音声を認識するコンピュータ~でも、新しい言葉は苦手~
統計的な手法で音声を認識するコンピュータ
スマートフォンでの音声検索などの技術が発達してきましたが、コンピュータはどのようにして音声を認識するのでしょうか。現在主流なのは、統計的な手法です。五十音のような、意味を形成する音の最小単位である音素の音響モデルをコンピュータに機械学習させ、音の特徴を理解させます。一方で、動詞や名詞、助詞などの単語と単語の並びのルールを一緒に学習させます。例えば、「私」という言葉の後には、「は」や「の」、「が」などの格助詞が続きやすい傾向があります。
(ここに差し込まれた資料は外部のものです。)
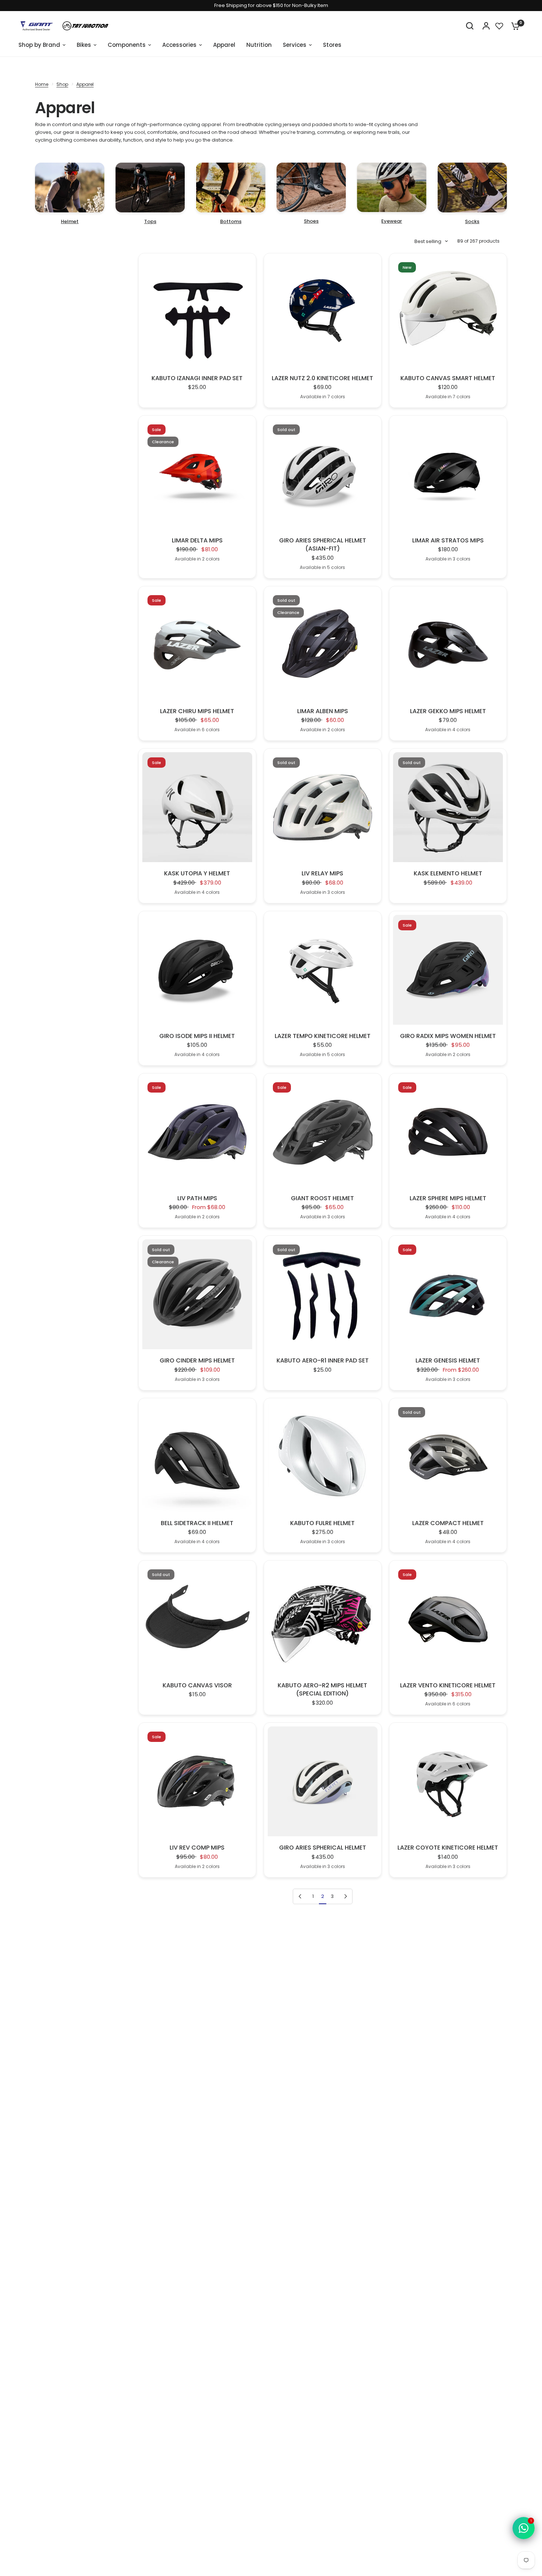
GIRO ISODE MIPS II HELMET (197, 1036)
このような並びのルールを統計的な手法で学習させることで、音声認識をさせています。
音声はコンピュータでどう表現されるか
ただ、人間の声は性別、年齢、地域によって違います。また、ハキハキしゃべる人もいれば、もぞもぞしゃべる人もいます。同じ人でも、文章を読み上げる声と会話するときの声は違います。そこで、数千人の音声データを複数のしゃべり方で採集し、音響モデルに幅を持たせています。コンピュータが音声を理解するときは、まず周波数成分に分解します。周波数成分とは、音質に対する指標です。この指標を2次元で表示すると、例えば「あ」の音が占めるエリアと「い」の音が占めるエリアは異なります。それぞれの平均値と分散(広がり)を決めれば、この音は「あ」だと認識できます。音声モデルに幅を持たせると、それだけ誤る確率も増えますが、語順のルールを一緒に考えることで誤りを少なくしています。
新しい単語をいかに収集するかが今後の課題
この方法によってかなりの精度で音声を認識することができるようになりました。しかし、コンピュータは新しい単語が苦手です。毎日のニュースには、固有名詞など新しい言葉が出現します。また、収集されていない言葉も数多くあります。統計的な手法では、覚えていない言葉が出てくると認識が難しくなります。そこで、新しい言葉をどのように収集していくかが今後の課題なのです。